- _Listed entries_

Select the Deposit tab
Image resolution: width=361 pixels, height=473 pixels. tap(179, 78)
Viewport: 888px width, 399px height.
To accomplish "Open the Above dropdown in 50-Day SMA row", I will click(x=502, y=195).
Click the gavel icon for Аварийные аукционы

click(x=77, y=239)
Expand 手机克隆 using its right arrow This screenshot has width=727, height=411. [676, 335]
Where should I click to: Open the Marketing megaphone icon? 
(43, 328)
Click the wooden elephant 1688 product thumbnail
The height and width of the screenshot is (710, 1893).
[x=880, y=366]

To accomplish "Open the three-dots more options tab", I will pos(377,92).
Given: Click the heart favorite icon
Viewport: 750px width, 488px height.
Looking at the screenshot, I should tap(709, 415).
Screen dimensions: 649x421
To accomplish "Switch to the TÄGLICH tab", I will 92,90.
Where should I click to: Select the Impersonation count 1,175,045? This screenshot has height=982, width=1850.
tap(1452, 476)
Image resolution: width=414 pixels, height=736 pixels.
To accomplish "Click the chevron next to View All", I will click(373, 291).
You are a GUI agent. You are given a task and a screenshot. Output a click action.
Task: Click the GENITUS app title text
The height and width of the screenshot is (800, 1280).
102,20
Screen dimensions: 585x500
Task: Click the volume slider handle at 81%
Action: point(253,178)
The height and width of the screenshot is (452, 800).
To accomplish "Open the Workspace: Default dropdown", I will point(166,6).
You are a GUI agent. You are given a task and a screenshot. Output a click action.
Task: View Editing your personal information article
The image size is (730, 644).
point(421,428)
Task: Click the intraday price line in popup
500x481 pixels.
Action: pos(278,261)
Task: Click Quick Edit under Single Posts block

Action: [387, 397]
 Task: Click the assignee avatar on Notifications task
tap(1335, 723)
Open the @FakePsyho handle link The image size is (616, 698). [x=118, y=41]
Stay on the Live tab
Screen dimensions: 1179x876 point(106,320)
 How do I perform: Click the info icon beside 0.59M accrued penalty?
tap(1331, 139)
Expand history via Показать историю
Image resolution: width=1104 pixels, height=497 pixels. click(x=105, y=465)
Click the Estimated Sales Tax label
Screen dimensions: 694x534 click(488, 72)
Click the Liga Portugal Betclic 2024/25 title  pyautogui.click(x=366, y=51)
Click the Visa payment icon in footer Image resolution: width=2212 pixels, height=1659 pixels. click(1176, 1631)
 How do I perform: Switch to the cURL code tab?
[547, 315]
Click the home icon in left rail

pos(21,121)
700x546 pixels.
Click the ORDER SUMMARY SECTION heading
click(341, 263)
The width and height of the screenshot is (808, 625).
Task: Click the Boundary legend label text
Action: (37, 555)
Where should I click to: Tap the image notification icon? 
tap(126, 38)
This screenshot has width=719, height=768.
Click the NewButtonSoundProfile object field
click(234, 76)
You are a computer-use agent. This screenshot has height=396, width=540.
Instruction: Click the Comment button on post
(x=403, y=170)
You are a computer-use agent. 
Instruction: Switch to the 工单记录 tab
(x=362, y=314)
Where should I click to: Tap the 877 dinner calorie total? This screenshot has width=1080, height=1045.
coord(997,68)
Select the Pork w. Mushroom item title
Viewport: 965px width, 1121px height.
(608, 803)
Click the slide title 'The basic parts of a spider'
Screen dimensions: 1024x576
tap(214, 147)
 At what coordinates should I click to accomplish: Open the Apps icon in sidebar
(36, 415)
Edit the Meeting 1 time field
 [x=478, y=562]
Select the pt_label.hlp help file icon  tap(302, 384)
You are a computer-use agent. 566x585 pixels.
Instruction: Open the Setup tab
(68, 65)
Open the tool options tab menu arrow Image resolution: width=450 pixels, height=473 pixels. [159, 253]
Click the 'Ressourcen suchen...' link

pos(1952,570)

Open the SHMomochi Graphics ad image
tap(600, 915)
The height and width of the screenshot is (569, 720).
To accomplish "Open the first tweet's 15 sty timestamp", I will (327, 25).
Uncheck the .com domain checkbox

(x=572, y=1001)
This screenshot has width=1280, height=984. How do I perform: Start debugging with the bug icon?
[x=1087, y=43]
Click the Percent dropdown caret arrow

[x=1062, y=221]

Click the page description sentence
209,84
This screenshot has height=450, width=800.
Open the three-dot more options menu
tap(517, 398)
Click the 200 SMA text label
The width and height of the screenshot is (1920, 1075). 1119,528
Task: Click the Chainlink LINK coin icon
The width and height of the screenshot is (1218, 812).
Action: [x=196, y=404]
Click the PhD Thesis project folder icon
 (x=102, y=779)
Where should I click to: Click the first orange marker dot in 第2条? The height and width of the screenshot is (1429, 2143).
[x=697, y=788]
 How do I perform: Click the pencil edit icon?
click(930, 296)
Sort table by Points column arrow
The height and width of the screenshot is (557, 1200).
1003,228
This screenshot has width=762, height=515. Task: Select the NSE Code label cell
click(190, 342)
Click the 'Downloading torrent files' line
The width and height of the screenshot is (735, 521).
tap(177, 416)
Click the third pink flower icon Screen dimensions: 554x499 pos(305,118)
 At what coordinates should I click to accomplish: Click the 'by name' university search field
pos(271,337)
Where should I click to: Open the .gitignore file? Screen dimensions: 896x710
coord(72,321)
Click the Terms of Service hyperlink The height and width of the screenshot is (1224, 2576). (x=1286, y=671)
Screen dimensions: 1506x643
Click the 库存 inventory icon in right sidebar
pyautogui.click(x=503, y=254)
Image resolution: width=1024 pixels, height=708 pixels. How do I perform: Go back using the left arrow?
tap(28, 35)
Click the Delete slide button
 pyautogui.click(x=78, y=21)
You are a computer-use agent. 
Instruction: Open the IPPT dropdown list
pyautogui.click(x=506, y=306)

- _Objective_
Reproduce all of the records, substituting "screen assistant" for every occurrence of "GUI agent" and leaving everything else as it is.

- _Task response_
Select the Deposit tab
Image resolution: width=361 pixels, height=473 pixels. tap(179, 78)
Viewport: 888px width, 399px height.
To accomplish "Open the Above dropdown in 50-Day SMA row", I will click(x=502, y=195).
Click the gavel icon for Аварийные аукционы

click(x=77, y=239)
Expand 手机克隆 using its right arrow This screenshot has width=727, height=411. [676, 335]
Where should I click to: Open the Marketing megaphone icon? 
(43, 328)
Click the wooden elephant 1688 product thumbnail
The height and width of the screenshot is (710, 1893).
[x=880, y=366]

To accomplish "Open the three-dots more options tab", I will pos(377,92).
Given: Click the heart favorite icon
Viewport: 750px width, 488px height.
Looking at the screenshot, I should tap(709, 415).
Screen dimensions: 649x421
To accomplish "Switch to the TÄGLICH tab", I will 92,90.
Where should I click to: Select the Impersonation count 1,175,045? This screenshot has height=982, width=1850.
tap(1452, 476)
Image resolution: width=414 pixels, height=736 pixels.
To accomplish "Click the chevron next to View All", I will click(373, 291).
You are a screen assistant. You are given a task and a screenshot. Output a click action.
Task: Click the GENITUS app title text
The height and width of the screenshot is (800, 1280).
102,20
Screen dimensions: 585x500
Task: Click the volume slider handle at 81%
Action: point(253,178)
The height and width of the screenshot is (452, 800).
To accomplish "Open the Workspace: Default dropdown", I will point(166,6).
You are a screen assistant. You are given a task and a screenshot. Output a click action.
Task: View Editing your personal information article
The image size is (730, 644).
point(421,428)
Task: Click the intraday price line in popup
500x481 pixels.
Action: pos(278,261)
Task: Click Quick Edit under Single Posts block

Action: [387, 397]
 Task: Click the assignee avatar on Notifications task
tap(1335, 723)
Open the @FakePsyho handle link The image size is (616, 698). [x=118, y=41]
Stay on the Live tab
Screen dimensions: 1179x876 point(106,320)
 How do I perform: Click the info icon beside 0.59M accrued penalty?
tap(1331, 139)
Expand history via Показать историю
Image resolution: width=1104 pixels, height=497 pixels. click(x=105, y=465)
Click the Estimated Sales Tax label
Screen dimensions: 694x534 click(488, 72)
Click the Liga Portugal Betclic 2024/25 title  pyautogui.click(x=366, y=51)
Click the Visa payment icon in footer Image resolution: width=2212 pixels, height=1659 pixels. click(1176, 1631)
 How do I perform: Switch to the cURL code tab?
[547, 315]
Click the home icon in left rail

pos(21,121)
700x546 pixels.
Click the ORDER SUMMARY SECTION heading
click(341, 263)
The width and height of the screenshot is (808, 625).
Task: Click the Boundary legend label text
Action: (37, 555)
Where should I click to: Tap the image notification icon? 
tap(126, 38)
This screenshot has width=719, height=768.
Click the NewButtonSoundProfile object field
click(234, 76)
You are a computer-use agent. This screenshot has height=396, width=540.
Instruction: Click the Comment button on post
(x=403, y=170)
You are a computer-use agent. 
Instruction: Switch to the 工单记录 tab
(x=362, y=314)
Where should I click to: Tap the 877 dinner calorie total? This screenshot has width=1080, height=1045.
coord(997,68)
Select the Pork w. Mushroom item title
Viewport: 965px width, 1121px height.
(608, 803)
Click the slide title 'The basic parts of a spider'
Screen dimensions: 1024x576
tap(214, 147)
 At what coordinates should I click to accomplish: Open the Apps icon in sidebar
(36, 415)
Edit the Meeting 1 time field
 [x=478, y=562]
Select the pt_label.hlp help file icon  tap(302, 384)
You are a computer-use agent. 566x585 pixels.
Instruction: Open the Setup tab
(68, 65)
Open the tool options tab menu arrow Image resolution: width=450 pixels, height=473 pixels. [159, 253]
Click the 'Ressourcen suchen...' link

pos(1952,570)

Open the SHMomochi Graphics ad image
tap(600, 915)
The height and width of the screenshot is (569, 720).
To accomplish "Open the first tweet's 15 sty timestamp", I will (327, 25).
Uncheck the .com domain checkbox

(x=572, y=1001)
This screenshot has width=1280, height=984. How do I perform: Start debugging with the bug icon?
[x=1087, y=43]
Click the Percent dropdown caret arrow

[x=1062, y=221]

Click the page description sentence
209,84
This screenshot has height=450, width=800.
Open the three-dot more options menu
tap(517, 398)
Click the 200 SMA text label
The width and height of the screenshot is (1920, 1075). 1119,528
Task: Click the Chainlink LINK coin icon
The width and height of the screenshot is (1218, 812).
Action: [x=196, y=404]
Click the PhD Thesis project folder icon
 (x=102, y=779)
Where should I click to: Click the first orange marker dot in 第2条? The height and width of the screenshot is (1429, 2143).
[x=697, y=788]
 How do I perform: Click the pencil edit icon?
click(930, 296)
Sort table by Points column arrow
The height and width of the screenshot is (557, 1200).
1003,228
This screenshot has width=762, height=515. Task: Select the NSE Code label cell
click(190, 342)
Click the 'Downloading torrent files' line
The width and height of the screenshot is (735, 521).
tap(177, 416)
Click the third pink flower icon Screen dimensions: 554x499 pos(305,118)
 At what coordinates should I click to accomplish: Click the 'by name' university search field
pos(271,337)
Where should I click to: Open the .gitignore file? Screen dimensions: 896x710
coord(72,321)
Click the Terms of Service hyperlink The height and width of the screenshot is (1224, 2576). (x=1286, y=671)
Screen dimensions: 1506x643
Click the 库存 inventory icon in right sidebar
pyautogui.click(x=503, y=254)
Image resolution: width=1024 pixels, height=708 pixels. How do I perform: Go back using the left arrow?
tap(28, 35)
Click the Delete slide button
 pyautogui.click(x=78, y=21)
You are a computer-use agent. 
Instruction: Open the IPPT dropdown list
pyautogui.click(x=506, y=306)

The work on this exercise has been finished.